Washington and industry not only have joint custody of the accident, but shared impotence in staunching the flow or cleaning the mess. When it comes to assessing the damage, however, government and academic institutions have far more expertise than BP. “The oceanographic institutes and NOAA are the experts,” says Baker, who has recently consulted for the Intergovernmental Oceanographic Commission’s Global Ocean Observing System. “I am disappointed with government. NOAA must step up. We need to make comprehensive measurements of the spill and what’s in the water columns.”
“While government has claimed that scientists have been broadly consulted, this does not seem to be the case in practice,” Orcutt says.

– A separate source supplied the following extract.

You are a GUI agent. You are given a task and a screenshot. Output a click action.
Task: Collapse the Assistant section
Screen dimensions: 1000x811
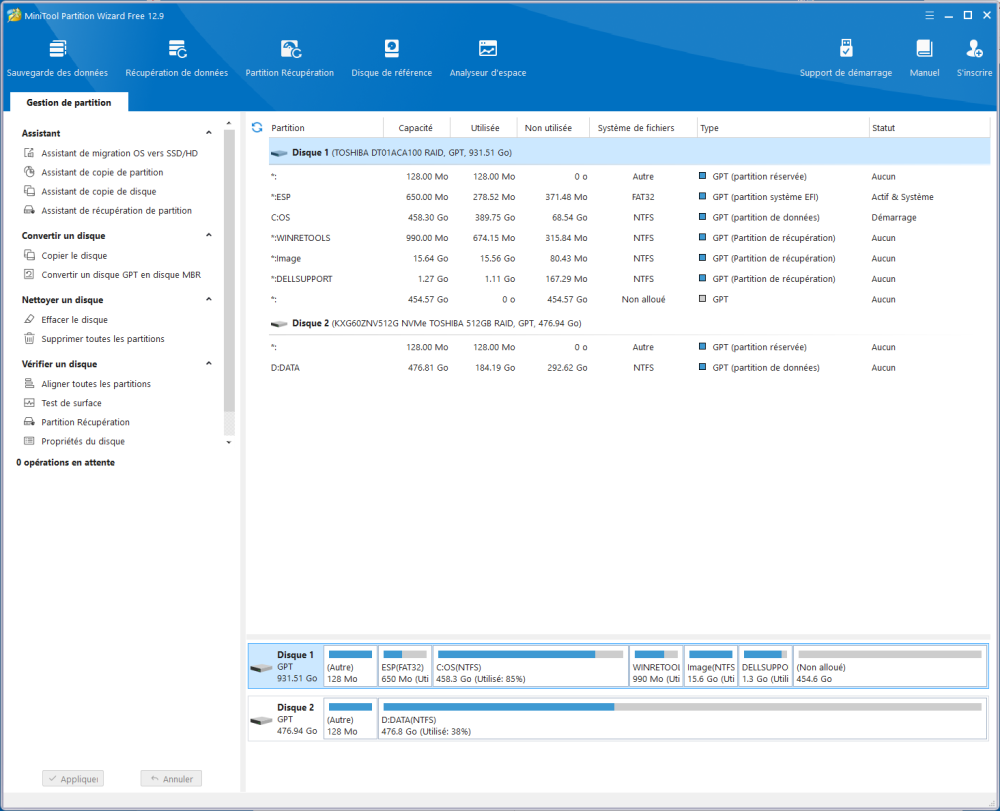(x=209, y=133)
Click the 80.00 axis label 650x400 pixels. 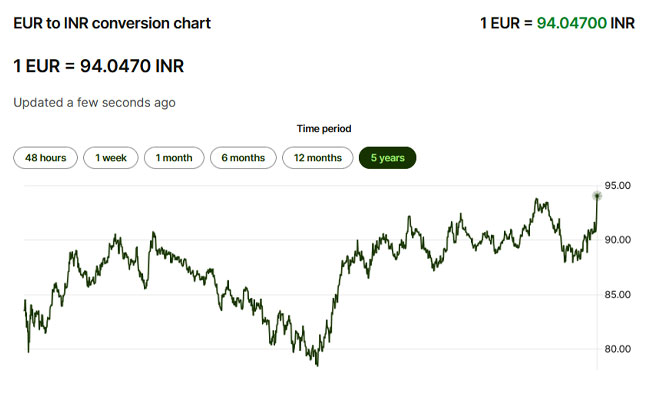617,349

BP’s failure to disclose the risks and its inability to control the consequences of losing its massive gamble in the gulf have sparked rage and charges that it violated an essential social contract: The public may decide to accept big risks to reap big benefits, but that decision must be based on hard, fully disclosed, independently assessed evidence.
Meanwhile, evidence of how dangerous deepwater drilling is, and how often BP deceived the public, should be enough to void that contract. In his excellent blog at DirtDiggersDigest.org, Phil Mattera calls for BP to be federalized. “For BP, job one is now not clean-up but cover-up,” Mattera writes. “Allowing it to manage the ongoing response would be akin to allowing the prime suspect in a mass murder to assist in processing the crime scene.”
But beyond crimes and punishments, triggers and fixes, are fundamental issues. “We need much more extensive changes in how we power the planet,” Orcutt says. “Right now it’s kind of hopeless when I listen to the news and government heads.”
The short history of deep-water drilling has been marked by accidents. Sophisticated technology and a multiplicity of fail-safe devices have failed: They leak, they explode, they poison the environment and they kill people. But when technology-based industries like oil drilling and nuclear power are tainted by greed, conflicts of interest, inadequate regulation and short-term thinking, catastrophes are not accidents – they are predictable outcomes.
If ever there was an argument for putting public welfare over corporate profits and for establishing science-based regulatory bodies free from conflicts of interest, oil drilling and nuclear power – with their unavoidable and planet-threatening risks – are it. But beyond safety is sanity: Government must not only regulate industry, but must mandate and subsidize sustainable, green energy. Whatever the price, it is cheap compared to the costs of the current path.